To do: Below are records; repeat them all exactly.

◆ ◆ ◆ ◆ ◆ ◆ ◆

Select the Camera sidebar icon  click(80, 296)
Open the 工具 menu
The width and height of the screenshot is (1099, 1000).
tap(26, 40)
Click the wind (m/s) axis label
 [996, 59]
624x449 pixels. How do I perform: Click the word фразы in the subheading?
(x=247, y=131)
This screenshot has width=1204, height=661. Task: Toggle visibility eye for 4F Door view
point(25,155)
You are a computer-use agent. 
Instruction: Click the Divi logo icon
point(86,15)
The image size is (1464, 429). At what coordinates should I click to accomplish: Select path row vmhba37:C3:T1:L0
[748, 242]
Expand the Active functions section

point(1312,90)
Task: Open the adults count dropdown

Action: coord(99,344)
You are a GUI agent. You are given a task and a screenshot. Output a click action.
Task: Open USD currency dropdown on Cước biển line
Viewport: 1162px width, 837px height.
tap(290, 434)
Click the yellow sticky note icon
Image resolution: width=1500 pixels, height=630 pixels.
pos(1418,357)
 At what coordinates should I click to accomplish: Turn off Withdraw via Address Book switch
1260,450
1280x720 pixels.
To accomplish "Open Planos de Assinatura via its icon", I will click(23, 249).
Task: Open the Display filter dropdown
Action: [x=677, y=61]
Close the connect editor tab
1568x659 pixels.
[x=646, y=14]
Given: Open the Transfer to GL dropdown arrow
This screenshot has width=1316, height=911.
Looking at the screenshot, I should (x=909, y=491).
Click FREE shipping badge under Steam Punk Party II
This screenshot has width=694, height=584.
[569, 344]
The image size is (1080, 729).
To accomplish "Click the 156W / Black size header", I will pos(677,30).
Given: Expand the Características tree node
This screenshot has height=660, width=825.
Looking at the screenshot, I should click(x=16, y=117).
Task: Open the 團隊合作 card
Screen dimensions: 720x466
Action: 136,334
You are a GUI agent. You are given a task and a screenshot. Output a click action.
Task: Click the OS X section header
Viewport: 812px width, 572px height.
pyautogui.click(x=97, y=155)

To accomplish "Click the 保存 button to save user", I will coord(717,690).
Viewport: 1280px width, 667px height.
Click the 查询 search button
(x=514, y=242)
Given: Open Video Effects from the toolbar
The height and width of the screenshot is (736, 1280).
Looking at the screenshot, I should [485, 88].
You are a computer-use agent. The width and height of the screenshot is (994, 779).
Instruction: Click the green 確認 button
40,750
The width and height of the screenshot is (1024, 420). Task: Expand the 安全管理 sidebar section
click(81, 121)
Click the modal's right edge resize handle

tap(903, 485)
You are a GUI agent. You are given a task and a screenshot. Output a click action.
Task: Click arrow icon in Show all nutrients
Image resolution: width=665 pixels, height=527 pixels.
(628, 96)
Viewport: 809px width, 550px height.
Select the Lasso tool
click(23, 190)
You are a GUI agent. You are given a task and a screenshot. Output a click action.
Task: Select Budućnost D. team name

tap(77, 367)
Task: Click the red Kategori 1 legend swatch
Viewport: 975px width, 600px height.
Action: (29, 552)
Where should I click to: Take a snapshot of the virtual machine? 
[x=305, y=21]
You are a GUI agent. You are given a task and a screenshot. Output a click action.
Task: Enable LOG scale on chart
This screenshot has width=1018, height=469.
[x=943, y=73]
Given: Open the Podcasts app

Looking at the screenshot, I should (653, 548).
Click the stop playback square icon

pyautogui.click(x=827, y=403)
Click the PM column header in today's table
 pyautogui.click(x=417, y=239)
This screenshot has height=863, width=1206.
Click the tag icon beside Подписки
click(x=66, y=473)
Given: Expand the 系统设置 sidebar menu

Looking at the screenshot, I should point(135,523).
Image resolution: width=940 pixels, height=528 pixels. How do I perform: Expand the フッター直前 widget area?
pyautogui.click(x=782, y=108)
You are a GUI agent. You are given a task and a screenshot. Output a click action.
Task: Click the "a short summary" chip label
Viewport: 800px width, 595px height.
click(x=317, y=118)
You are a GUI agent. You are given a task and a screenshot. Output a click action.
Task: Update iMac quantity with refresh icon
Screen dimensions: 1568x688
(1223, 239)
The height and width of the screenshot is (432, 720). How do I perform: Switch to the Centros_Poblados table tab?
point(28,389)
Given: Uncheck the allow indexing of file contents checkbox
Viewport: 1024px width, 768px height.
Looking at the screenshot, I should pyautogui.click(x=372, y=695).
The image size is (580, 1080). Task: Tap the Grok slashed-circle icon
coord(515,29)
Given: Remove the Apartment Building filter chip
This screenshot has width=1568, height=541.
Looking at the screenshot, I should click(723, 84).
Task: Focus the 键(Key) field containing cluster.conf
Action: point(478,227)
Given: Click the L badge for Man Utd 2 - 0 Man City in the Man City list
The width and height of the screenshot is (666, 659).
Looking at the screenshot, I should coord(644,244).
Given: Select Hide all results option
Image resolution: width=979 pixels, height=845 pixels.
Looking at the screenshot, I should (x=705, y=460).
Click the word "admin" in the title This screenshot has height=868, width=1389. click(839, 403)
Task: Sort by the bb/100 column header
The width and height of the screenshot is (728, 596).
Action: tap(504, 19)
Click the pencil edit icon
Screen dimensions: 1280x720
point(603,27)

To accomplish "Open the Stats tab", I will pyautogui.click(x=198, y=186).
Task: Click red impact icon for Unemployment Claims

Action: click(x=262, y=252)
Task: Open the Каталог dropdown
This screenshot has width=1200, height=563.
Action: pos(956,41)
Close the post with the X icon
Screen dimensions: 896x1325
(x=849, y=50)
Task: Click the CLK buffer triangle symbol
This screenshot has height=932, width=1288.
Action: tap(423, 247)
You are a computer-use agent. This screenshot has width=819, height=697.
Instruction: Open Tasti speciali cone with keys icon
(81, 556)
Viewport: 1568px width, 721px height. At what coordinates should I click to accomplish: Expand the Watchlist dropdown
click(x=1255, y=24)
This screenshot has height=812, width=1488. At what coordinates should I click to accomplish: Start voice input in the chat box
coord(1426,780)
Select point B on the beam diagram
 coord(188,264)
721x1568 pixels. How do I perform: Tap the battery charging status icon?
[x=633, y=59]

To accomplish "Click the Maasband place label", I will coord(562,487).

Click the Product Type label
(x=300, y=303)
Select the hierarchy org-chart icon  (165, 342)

◆ ◆ ◆ ◆ ◆ ◆ ◆

Response area:
Select the Camera sidebar icon  click(80, 296)
Open the 工具 menu
The width and height of the screenshot is (1099, 1000).
tap(26, 40)
Click the wind (m/s) axis label
 [996, 59]
624x449 pixels. How do I perform: Click the word фразы in the subheading?
(x=247, y=131)
This screenshot has width=1204, height=661. Task: Toggle visibility eye for 4F Door view
point(25,155)
You are a computer-use agent. 
Instruction: Click the Divi logo icon
point(86,15)
The image size is (1464, 429). At what coordinates should I click to accomplish: Select path row vmhba37:C3:T1:L0
[748, 242]
Expand the Active functions section

point(1312,90)
Task: Open the adults count dropdown

Action: coord(99,344)
You are a GUI agent. You are given a task and a screenshot. Output a click action.
Task: Open USD currency dropdown on Cước biển line
Viewport: 1162px width, 837px height.
tap(290, 434)
Click the yellow sticky note icon
Image resolution: width=1500 pixels, height=630 pixels.
pos(1418,357)
 At what coordinates should I click to accomplish: Turn off Withdraw via Address Book switch
1260,450
1280x720 pixels.
To accomplish "Open Planos de Assinatura via its icon", I will click(23, 249).
Task: Open the Display filter dropdown
Action: [x=677, y=61]
Close the connect editor tab
1568x659 pixels.
[x=646, y=14]
Given: Open the Transfer to GL dropdown arrow
This screenshot has width=1316, height=911.
Looking at the screenshot, I should (x=909, y=491).
Click FREE shipping badge under Steam Punk Party II
This screenshot has width=694, height=584.
[569, 344]
The image size is (1080, 729).
To accomplish "Click the 156W / Black size header", I will pos(677,30).
Given: Expand the Características tree node
This screenshot has height=660, width=825.
Looking at the screenshot, I should click(x=16, y=117).
Task: Open the 團隊合作 card
Screen dimensions: 720x466
Action: 136,334
You are a GUI agent. You are given a task and a screenshot. Output a click action.
Task: Click the OS X section header
Viewport: 812px width, 572px height.
pyautogui.click(x=97, y=155)

To accomplish "Click the 保存 button to save user", I will coord(717,690).
Viewport: 1280px width, 667px height.
Click the 查询 search button
(x=514, y=242)
Given: Open Video Effects from the toolbar
The height and width of the screenshot is (736, 1280).
Looking at the screenshot, I should [485, 88].
You are a computer-use agent. The width and height of the screenshot is (994, 779).
Instruction: Click the green 確認 button
40,750
The width and height of the screenshot is (1024, 420). Task: Expand the 安全管理 sidebar section
click(81, 121)
Click the modal's right edge resize handle

tap(903, 485)
You are a GUI agent. You are given a task and a screenshot. Output a click action.
Task: Click arrow icon in Show all nutrients
Image resolution: width=665 pixels, height=527 pixels.
(628, 96)
Viewport: 809px width, 550px height.
Select the Lasso tool
click(23, 190)
You are a GUI agent. You are given a task and a screenshot. Output a click action.
Task: Select Budućnost D. team name

tap(77, 367)
Task: Click the red Kategori 1 legend swatch
Viewport: 975px width, 600px height.
Action: (29, 552)
Where should I click to: Take a snapshot of the virtual machine? 
[x=305, y=21]
You are a GUI agent. You are given a task and a screenshot. Output a click action.
Task: Enable LOG scale on chart
This screenshot has width=1018, height=469.
[x=943, y=73]
Given: Open the Podcasts app

Looking at the screenshot, I should (653, 548).
Click the stop playback square icon

pyautogui.click(x=827, y=403)
Click the PM column header in today's table
 pyautogui.click(x=417, y=239)
This screenshot has height=863, width=1206.
Click the tag icon beside Подписки
click(x=66, y=473)
Given: Expand the 系统设置 sidebar menu

Looking at the screenshot, I should point(135,523).
Image resolution: width=940 pixels, height=528 pixels. How do I perform: Expand the フッター直前 widget area?
pyautogui.click(x=782, y=108)
You are a GUI agent. You are given a task and a screenshot. Output a click action.
Task: Click the "a short summary" chip label
Viewport: 800px width, 595px height.
click(x=317, y=118)
You are a GUI agent. You are given a task and a screenshot. Output a click action.
Task: Update iMac quantity with refresh icon
Screen dimensions: 1568x688
(1223, 239)
The height and width of the screenshot is (432, 720). How do I perform: Switch to the Centros_Poblados table tab?
point(28,389)
Given: Uncheck the allow indexing of file contents checkbox
Viewport: 1024px width, 768px height.
Looking at the screenshot, I should pyautogui.click(x=372, y=695).
The image size is (580, 1080). Task: Tap the Grok slashed-circle icon
coord(515,29)
Given: Remove the Apartment Building filter chip
This screenshot has width=1568, height=541.
Looking at the screenshot, I should click(723, 84).
Task: Focus the 键(Key) field containing cluster.conf
Action: point(478,227)
Given: Click the L badge for Man Utd 2 - 0 Man City in the Man City list
The width and height of the screenshot is (666, 659).
Looking at the screenshot, I should coord(644,244).
Given: Select Hide all results option
Image resolution: width=979 pixels, height=845 pixels.
Looking at the screenshot, I should (x=705, y=460).
Click the word "admin" in the title This screenshot has height=868, width=1389. click(839, 403)
Task: Sort by the bb/100 column header
The width and height of the screenshot is (728, 596).
Action: tap(504, 19)
Click the pencil edit icon
Screen dimensions: 1280x720
point(603,27)

To accomplish "Open the Stats tab", I will pyautogui.click(x=198, y=186).
Task: Click red impact icon for Unemployment Claims

Action: click(x=262, y=252)
Task: Open the Каталог dropdown
This screenshot has width=1200, height=563.
Action: pos(956,41)
Close the post with the X icon
Screen dimensions: 896x1325
(x=849, y=50)
Task: Click the CLK buffer triangle symbol
This screenshot has height=932, width=1288.
Action: tap(423, 247)
You are a computer-use agent. This screenshot has width=819, height=697.
Instruction: Open Tasti speciali cone with keys icon
(81, 556)
Viewport: 1568px width, 721px height. At what coordinates should I click to accomplish: Expand the Watchlist dropdown
click(x=1255, y=24)
This screenshot has height=812, width=1488. At what coordinates should I click to accomplish: Start voice input in the chat box
coord(1426,780)
Select point B on the beam diagram
 coord(188,264)
721x1568 pixels. How do I perform: Tap the battery charging status icon?
[x=633, y=59]

To accomplish "Click the Maasband place label", I will coord(562,487).

Click the Product Type label
(x=300, y=303)
Select the hierarchy org-chart icon  (165, 342)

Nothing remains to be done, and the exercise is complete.